Княжич в неволе. Книга 3 - страница 6
Дети и вовсе голышом бегают.
А худющие-то! Рёбра из-под кожи торчат. Зеноб по сравнению с ними – толстяк!
Брюхатые хозяйки прямо на улице стряпали, стирали и бранились с соседками. Чернявая ребятня плескалась в неглубоком рве с бурой водой – Ахуд назвал его арыком. Под сенью редких деревьев, с которых как на верёвочках свисали продолговатые зелёные плоды, чинно сидели старики.
Лишь брехливые местные псы уделили должное внимание повозкам и всадникам, облаяв каждого из них.
Под ногами прохожих и колёсами проезжих, ничуть не пугаясь, шастали пёстропёрые куры и индюшки. Разноцветные козы щипали придорожные колючки. В полузасохших лужах нежились тощие, как и их хозяева, хряки.
– Турук! Турук! Прочь! Прочь! – кричали всадники и щёлкали плётками.
Сначала княжич не понял, почему они остановились. Потом заметил посреди дороги корову. Караванщики страшно ругались, но отчего-то прогнать животное не решались.
Громче всех вопил лысый надсмотрщик в короткой шерстяной безрукавке и свободных шароварах, обмотанных на поясе широким куском посеревшей от пота и пыли материи. При взгляде на плешака у Олешки заныл свежий шрам на скуле. «Так тебе и надо!» – злорадствовал росс, наблюдая за его тщетными попытками прогнать рогатую с пути.
До городских ворот повозки добрались, когда солнце уже поклонилось закату, а длинные тени зарылись в вязкую дорожную пыль. От этих теней и без того смуглые синды казались почти чёрными.
– Шак-каа! – опять послышалось спереди.
Княжич снова дёрнулся на крик и чуть не ослеп. Широкий въезд в город полыхал, словно объятый пламенем.
Пожар?!
Тогда почему никто не бежит за водой?
Приглядевшись, Олешка понял, что обманулся. Огромные – локтей8 двадцать в высоту! – створки ворот были сделаны из узорчатого золота. Щедрый Дарбог, прощаясь, окрасил их сверкающим пурпуром. Лепота!
Похоже, великолепие это сразило одного лишь росса. Зеноб даже не взглянул на блистательную красоту. Сердитая Рамбха стала мрачнее ночи. А Ахуд с горечью в голосе прошептал:
– Теперь назад дороги нет!
Ар-Тарак на своей кобыле первым протрусил сквозь распахнутые настежь ворота. Стражники подобострастно склонили головы, даже не пытаясь остановить тасильдара – не то, что прочих желающих пройти и проехать.

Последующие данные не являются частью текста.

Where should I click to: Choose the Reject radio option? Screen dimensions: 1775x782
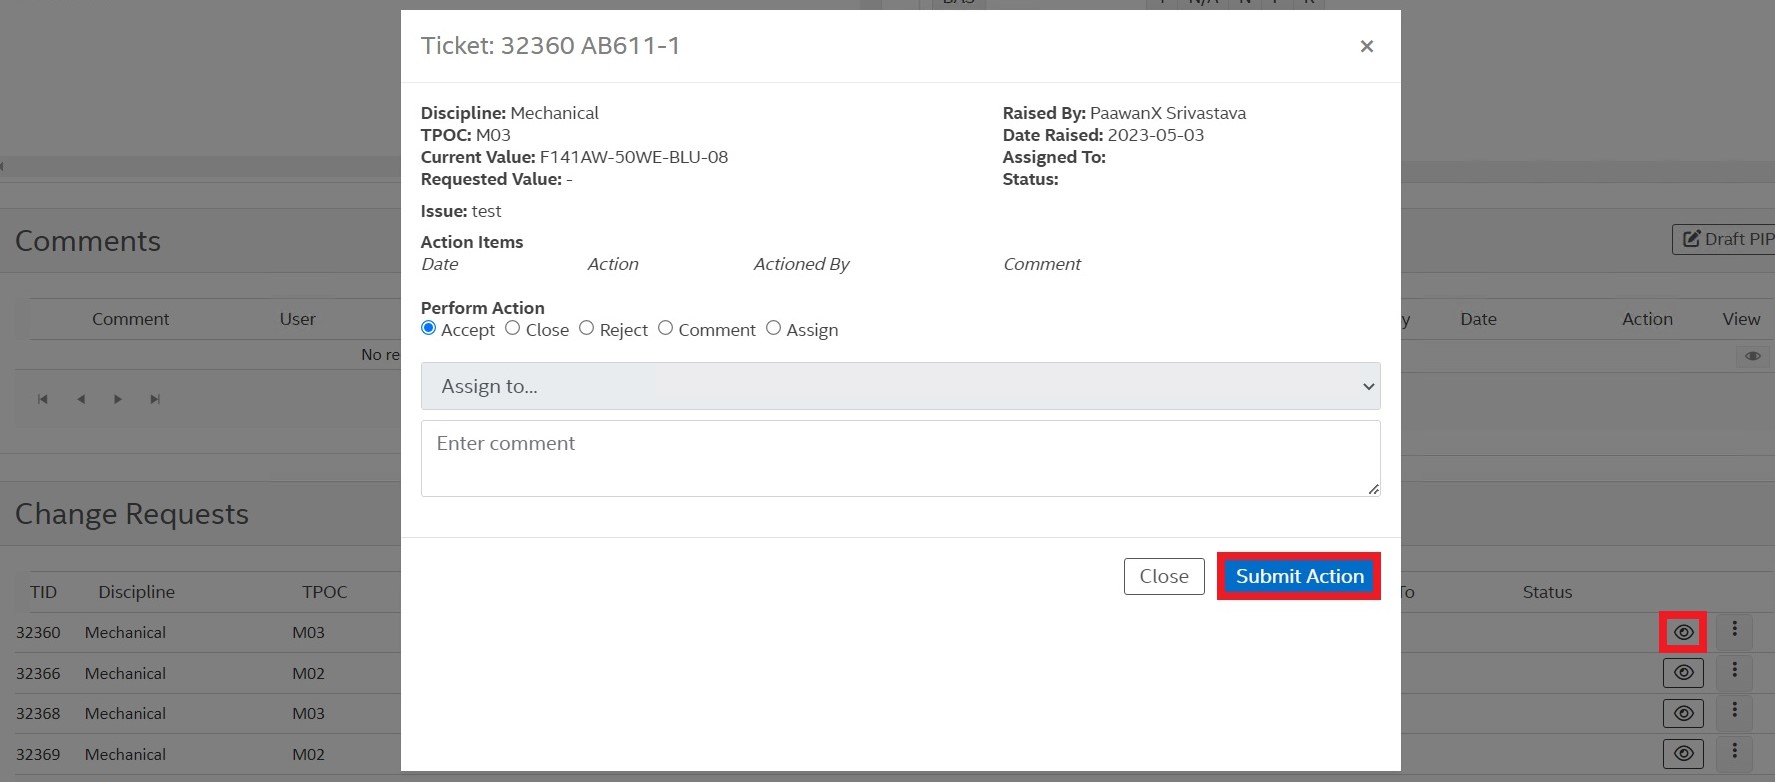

Княжич больше не оглядывался на своих угрюмых спутников.
«Або-ще помирать вздумали?» – невольно разозлился он. «Нешто Санко тоже так мыслит?!» – росс в который раз прильнул к решётке, пытаясь высмотреть позади дружка. Хотя б взглядом с ним перекинуться!
Тщетно! Повозка со славоном, видимо, плелась в самом конце невольничьего каравана. На душе у Олешки стало тоскливо.
И – ух! – княжич чуть лоб себе не разбил о дурацкие прутья.
Колымагу с пленниками мелко и противно затрясло.
Пройдя ворота, буйволы, тащившие её, ступили на твёрдый камень. Вместо брусчатки на дороге были разбросаны огромные необтёсанные булыжники.
Но чем дальше, тем ровнее и накатаннее становилась мостовая.
Узкий, почти лишённый солнечного света проезд змеёй ускользал в недра огромного города, увлекая за собой конных и пеших.
Было тесно и сумрачно. И боязно.
С боков, как дрова в поленнице, налезали друг на дружку дома. Все больше округлые. Некоторые уходили ввысь на несколько ярусов. Из-под крыш, загораживая собой небо, выпирали каменные крылечки – большие и маленькие, пустые и увешанные стираным бельём.
Княжич только плечами пожал: на фига они там, на верхотуре?! Лень, что ли, всходы поставить?